Nonprofit donor communications guru Tom Ahern spends a great deal of his time writing, reviewing, editing and teaching about written communications. His suggestions and guidelines are outstanding, to say the least.

One of Tom’s most important guidelines and my personal favorite is what he affectionately refers to as the “You Test.”

The “You Test” is based upon the basic premise of reviewing the pronouns used and seeing how many of them are about the donor (or prospective donor) rather than yourself or your organization (you’s vs. we’s and us’s). Tom’s rule for the “You Test” is that there should be at least twice as many you’s as there are we’s in any document, email or newsletter.

The use of those pronouns allows the emphasis to be placed in the proper place. The message and the feeling conveyed by doing this is that the donor is the center of all that is happening. Their funding is what truly drives the mission of any organization because without those donor dollars the entire engine of most charities grinds to a halt.

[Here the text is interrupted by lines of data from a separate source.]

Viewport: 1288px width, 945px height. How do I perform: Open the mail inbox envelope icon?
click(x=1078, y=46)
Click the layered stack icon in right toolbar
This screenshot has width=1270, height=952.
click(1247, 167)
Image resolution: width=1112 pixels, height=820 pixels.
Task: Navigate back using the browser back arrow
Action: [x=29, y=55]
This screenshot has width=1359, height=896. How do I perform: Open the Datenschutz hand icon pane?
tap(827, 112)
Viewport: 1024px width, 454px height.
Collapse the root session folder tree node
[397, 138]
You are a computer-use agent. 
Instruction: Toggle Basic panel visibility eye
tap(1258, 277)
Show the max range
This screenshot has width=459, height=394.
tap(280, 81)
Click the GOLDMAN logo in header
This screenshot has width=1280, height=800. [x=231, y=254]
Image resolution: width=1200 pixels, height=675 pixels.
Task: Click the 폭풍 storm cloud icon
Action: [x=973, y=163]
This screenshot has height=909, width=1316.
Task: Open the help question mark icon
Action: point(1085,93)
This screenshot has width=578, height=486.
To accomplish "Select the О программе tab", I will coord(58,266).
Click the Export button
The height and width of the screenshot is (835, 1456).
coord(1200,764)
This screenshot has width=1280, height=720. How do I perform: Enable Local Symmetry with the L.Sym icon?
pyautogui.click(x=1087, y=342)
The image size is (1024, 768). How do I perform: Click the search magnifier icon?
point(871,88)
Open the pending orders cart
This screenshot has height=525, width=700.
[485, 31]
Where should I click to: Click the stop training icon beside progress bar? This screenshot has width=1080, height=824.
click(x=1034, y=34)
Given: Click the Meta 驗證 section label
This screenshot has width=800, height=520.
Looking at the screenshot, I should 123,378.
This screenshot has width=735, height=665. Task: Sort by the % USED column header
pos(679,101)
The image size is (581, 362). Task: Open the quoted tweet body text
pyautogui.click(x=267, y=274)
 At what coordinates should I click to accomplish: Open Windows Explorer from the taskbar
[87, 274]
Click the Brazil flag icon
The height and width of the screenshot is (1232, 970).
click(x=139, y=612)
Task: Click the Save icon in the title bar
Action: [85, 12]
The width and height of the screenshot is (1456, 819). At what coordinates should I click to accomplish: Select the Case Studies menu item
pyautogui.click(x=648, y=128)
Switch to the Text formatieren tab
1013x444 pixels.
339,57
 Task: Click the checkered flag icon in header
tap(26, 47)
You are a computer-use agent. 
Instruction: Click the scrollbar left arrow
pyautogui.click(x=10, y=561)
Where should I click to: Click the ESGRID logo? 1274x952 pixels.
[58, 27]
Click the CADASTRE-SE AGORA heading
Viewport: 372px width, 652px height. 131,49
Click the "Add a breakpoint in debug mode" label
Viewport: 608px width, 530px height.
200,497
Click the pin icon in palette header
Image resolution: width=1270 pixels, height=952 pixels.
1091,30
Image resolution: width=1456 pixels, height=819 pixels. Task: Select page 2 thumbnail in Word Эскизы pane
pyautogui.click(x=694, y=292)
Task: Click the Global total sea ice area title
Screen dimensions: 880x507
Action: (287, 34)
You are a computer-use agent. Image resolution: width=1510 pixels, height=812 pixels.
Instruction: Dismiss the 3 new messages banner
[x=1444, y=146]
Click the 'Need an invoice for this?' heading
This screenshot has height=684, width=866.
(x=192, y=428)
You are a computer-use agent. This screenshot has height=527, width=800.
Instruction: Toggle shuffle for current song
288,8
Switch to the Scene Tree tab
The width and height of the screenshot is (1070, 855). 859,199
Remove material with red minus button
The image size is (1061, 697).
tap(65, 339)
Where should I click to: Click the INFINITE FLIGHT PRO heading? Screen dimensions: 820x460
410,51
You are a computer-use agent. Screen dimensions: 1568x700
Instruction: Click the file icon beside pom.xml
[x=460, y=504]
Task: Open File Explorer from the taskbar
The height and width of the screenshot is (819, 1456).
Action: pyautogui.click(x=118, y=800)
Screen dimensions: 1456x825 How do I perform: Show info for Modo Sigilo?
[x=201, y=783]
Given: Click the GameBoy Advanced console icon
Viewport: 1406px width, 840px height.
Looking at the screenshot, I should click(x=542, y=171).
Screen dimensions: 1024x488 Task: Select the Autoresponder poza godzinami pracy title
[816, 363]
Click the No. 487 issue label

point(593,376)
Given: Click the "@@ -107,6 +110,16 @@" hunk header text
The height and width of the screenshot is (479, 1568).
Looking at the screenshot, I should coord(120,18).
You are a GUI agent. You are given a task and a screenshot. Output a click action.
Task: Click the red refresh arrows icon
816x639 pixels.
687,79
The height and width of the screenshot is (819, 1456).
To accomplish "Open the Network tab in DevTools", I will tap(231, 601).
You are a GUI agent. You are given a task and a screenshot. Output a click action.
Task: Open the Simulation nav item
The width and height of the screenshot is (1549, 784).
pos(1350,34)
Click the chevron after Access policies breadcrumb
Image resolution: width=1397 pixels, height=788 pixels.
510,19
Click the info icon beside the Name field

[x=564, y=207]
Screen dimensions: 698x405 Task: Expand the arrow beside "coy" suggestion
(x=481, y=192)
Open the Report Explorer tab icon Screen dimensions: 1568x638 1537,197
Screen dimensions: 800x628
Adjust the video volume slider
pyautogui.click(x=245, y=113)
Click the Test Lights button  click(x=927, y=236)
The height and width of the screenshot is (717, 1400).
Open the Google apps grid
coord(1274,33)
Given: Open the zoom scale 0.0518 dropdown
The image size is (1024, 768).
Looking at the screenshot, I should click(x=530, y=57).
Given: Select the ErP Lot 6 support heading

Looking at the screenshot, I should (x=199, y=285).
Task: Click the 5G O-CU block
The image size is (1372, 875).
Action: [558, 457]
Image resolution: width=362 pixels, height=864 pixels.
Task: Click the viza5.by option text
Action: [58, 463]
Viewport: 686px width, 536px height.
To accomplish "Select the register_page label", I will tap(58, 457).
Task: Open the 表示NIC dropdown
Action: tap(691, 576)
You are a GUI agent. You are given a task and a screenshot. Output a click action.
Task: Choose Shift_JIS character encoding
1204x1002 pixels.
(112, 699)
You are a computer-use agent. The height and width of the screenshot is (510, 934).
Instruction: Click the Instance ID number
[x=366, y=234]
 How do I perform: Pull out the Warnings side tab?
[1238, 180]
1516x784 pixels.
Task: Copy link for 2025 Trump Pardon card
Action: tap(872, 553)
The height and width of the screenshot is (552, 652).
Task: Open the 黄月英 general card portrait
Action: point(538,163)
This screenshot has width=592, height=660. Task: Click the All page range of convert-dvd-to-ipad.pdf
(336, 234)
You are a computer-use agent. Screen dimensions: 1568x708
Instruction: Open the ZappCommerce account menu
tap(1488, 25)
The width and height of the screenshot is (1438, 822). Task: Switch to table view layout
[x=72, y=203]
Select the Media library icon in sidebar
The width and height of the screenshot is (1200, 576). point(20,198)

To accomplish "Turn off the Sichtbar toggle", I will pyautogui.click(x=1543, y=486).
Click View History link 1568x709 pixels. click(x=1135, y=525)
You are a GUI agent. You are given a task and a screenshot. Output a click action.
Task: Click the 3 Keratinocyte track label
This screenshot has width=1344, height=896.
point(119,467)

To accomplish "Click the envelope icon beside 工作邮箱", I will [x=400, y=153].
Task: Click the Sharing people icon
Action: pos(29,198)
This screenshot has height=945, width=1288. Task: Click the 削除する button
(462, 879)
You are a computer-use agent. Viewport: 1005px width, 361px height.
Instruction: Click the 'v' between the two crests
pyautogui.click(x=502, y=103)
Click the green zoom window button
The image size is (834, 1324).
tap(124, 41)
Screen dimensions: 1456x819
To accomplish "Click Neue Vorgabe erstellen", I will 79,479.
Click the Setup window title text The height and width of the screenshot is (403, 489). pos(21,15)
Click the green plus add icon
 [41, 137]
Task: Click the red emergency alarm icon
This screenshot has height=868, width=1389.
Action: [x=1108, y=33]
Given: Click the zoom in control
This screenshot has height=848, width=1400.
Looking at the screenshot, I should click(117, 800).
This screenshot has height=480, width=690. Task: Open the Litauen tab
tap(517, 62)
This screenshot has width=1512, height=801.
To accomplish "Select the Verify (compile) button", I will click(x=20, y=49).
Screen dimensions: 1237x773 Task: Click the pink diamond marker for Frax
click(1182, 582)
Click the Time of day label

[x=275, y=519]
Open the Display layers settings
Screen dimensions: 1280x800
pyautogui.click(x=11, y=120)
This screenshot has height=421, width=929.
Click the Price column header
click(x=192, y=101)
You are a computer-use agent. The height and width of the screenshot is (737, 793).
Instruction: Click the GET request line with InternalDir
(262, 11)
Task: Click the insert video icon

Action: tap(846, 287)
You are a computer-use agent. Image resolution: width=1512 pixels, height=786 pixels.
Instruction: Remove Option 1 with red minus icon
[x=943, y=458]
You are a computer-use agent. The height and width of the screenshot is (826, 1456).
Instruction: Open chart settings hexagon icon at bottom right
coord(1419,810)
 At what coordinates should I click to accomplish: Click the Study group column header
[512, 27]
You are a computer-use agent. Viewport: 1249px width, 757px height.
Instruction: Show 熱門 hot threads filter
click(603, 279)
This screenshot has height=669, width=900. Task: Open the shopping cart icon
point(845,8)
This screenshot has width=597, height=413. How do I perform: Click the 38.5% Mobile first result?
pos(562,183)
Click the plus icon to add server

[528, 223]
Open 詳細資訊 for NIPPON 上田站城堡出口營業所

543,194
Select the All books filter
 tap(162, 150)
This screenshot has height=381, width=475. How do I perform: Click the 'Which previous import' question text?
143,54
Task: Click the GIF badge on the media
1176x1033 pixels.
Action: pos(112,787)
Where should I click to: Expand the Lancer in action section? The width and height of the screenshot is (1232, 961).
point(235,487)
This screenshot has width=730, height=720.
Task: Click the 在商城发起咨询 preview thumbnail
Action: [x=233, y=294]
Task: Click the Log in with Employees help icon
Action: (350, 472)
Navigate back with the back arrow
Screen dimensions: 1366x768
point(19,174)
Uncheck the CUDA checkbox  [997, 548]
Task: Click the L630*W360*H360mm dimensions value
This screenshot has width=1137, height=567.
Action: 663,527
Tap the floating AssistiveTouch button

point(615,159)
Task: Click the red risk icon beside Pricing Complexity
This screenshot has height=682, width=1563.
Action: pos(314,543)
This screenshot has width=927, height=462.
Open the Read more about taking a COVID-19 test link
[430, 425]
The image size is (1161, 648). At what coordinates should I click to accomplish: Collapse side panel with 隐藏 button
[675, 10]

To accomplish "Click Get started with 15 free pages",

Why only use the You Test on written communications?

After a speech a few months ago where this key concept of the “You Test” was presented, several of the attendees raised their hands to ask me why this would not also be the case in phone calls and face to face meetings. During the question and answer period they shared just how different the donor and prospect meetings/calls unfolded when the focus remained steadfast on the person they were talking to.

This made total sense to me and everyone else in attendance at that particular session of the fundraising conference. Keeping the attention on what the donor or prospective donor believes in and cares about makes it so much easier to illustrate what that care can translate to in the way of financial support. It allows those beliefs to literally spring to life in a very meaningful manner.

In addition, the conversations seem to flow and flow. I think back to the major gift conversations I have been on both sides of; the ones where the potential donor was the focus of the conversation always were much deeper. We often explored emotional reasons on why the mission of the nonprofit was important to them. Those emotional reasons, more times than not, lead to major gifts, which could make an impact on the project they loved.

Lesson learned

From that day, during the presentation where the above comments were made going forward, I have shared those strong beliefs regarding Tom’s “You Test” in every other speech and presentation I have been part of.

Try the test yourself. If there are two people from your organization meeting with a donor or prospective donor have one of you keep track to see if you truly did spend twice as much time talking about the person you are meeting with than yourself or your organization.

I bet you will like the results if you did!